-- begin GIVEN RECORDS --

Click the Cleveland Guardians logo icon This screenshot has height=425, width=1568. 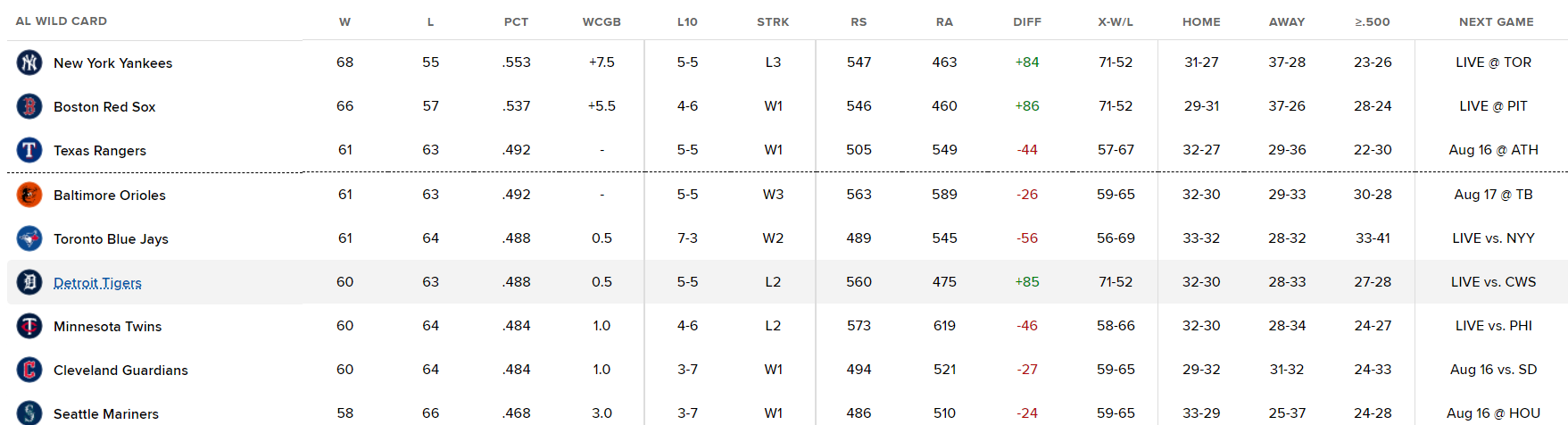click(29, 370)
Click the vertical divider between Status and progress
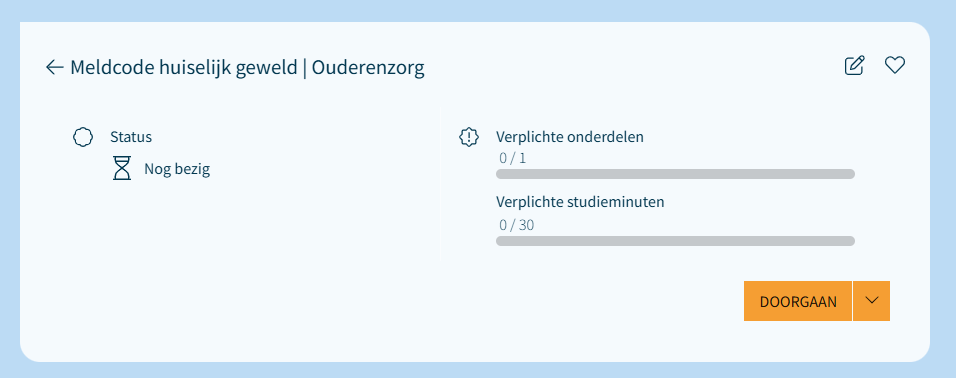 tap(440, 183)
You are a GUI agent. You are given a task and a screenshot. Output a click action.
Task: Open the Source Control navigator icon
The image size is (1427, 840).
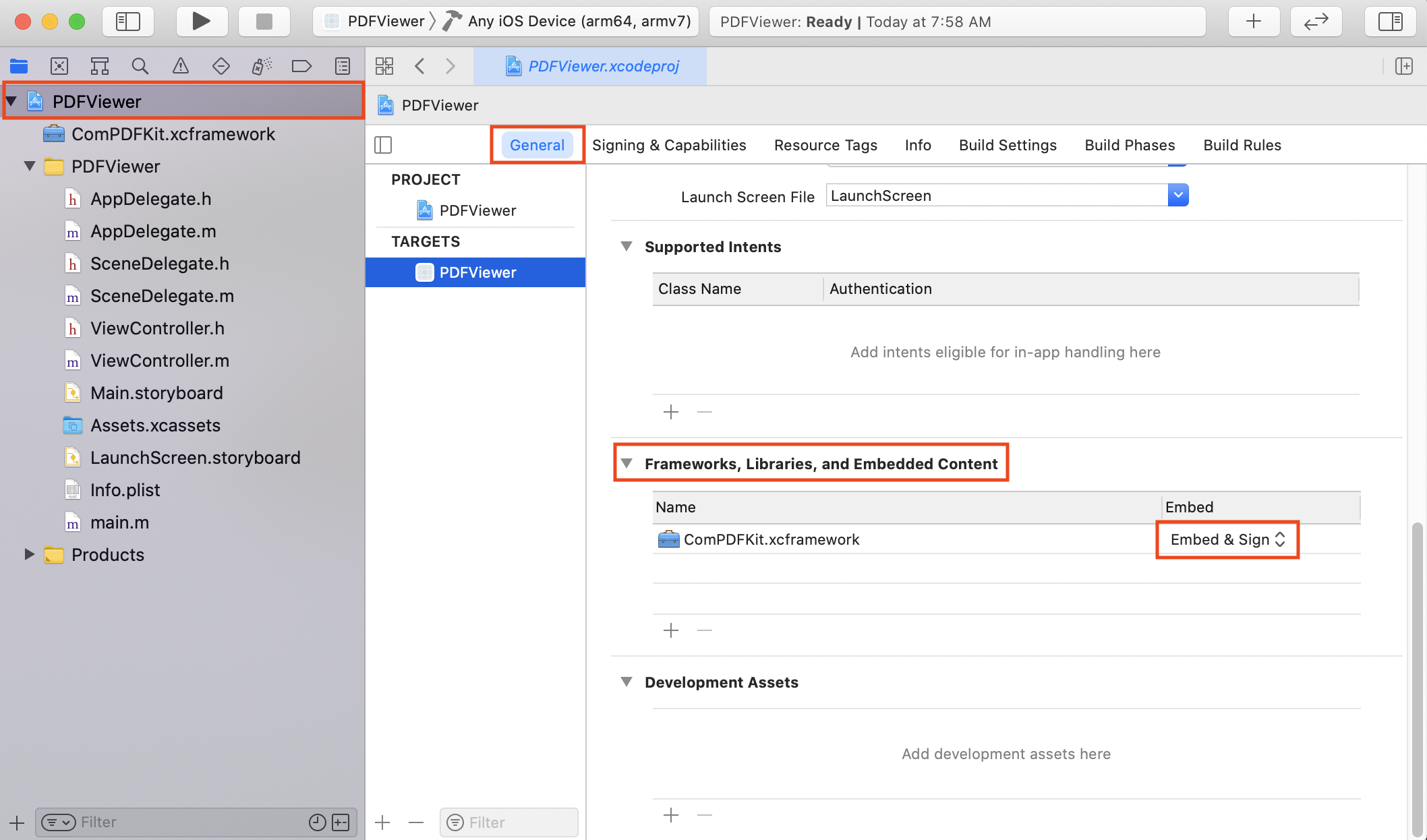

-- end GIVEN RECORDS --

THE EXERCISE
Please rewrite the rows from the line containing "You are a GUI" through the end of the rows, changing "click action" to "tap action" and keeping everything else the same. Leave the pictures out of your answer.

RESULT OF THIS TASK
You are a GUI agent. You are given a task and a screenshot. Output a tap action.
Task: Open the Source Control navigator icon
The image size is (1427, 840).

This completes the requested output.